The Railway Technical Research Center (RTRI) is a Japanese railway research center. It develops basic rail technology and research applications, studies safety measures, and promotes the Maglev system.
RTRI uses more of the EDS system. To levitate its maglev trains, figure 8 coils are installed on the side walls of the guideway. Electric current is induced within these coils when the train's superconducting magnets go at a high speed about several centimenters below the coils' centers, making them temporary electromagnets. They in turn create forces that push the superconducting magnets upward and pull upwards at the same time, levitating the maglev vehicle.
For lateral guidance, levitation coils facing each other are connected under the guideway, making a loop. When the maglev vehicle- with its superconducting magnets- goes up, an electric current is induced in the loop, making a repulsive force acting on the levitation coils of the side near the car, and an attractive force acting on the levitation coils on the side farther from the car. Therefore, the car is always in the guideway's center.
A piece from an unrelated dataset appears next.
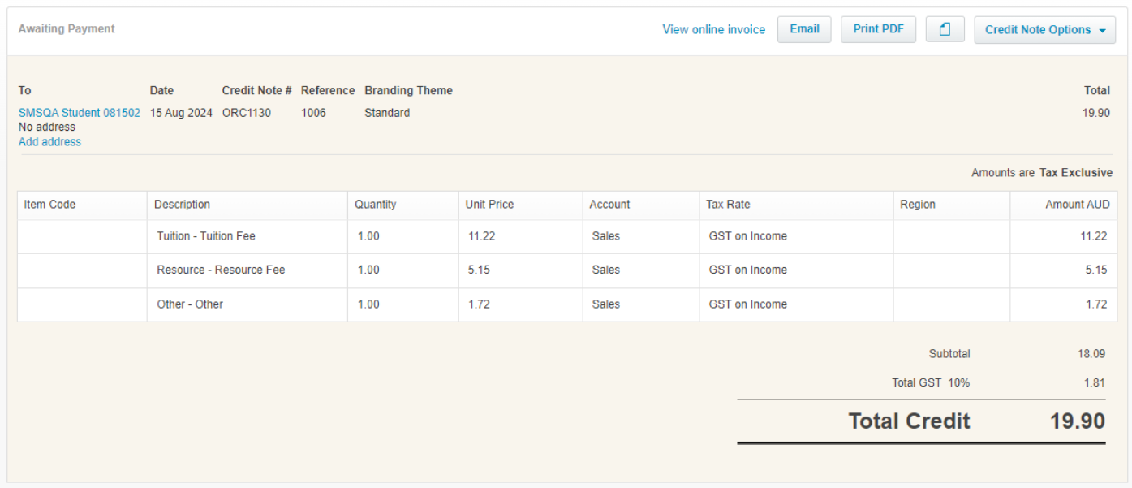Open the SMSQA Student 081502 contact link

tap(79, 113)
A floating train does no good if it can't go anywhere. For propulsion, a repulsive force and an attractive force induced between magnets are used to propel the vehicle, which acts as a superconducting magnet. The propulsion coils on the side walls of the guideway are energized by a three phase AC current from a substation, making a shifting magnetic field on the guideway. The vehicle is propelled when the superconducting magnets on board are attracted and pushed by the shifting field.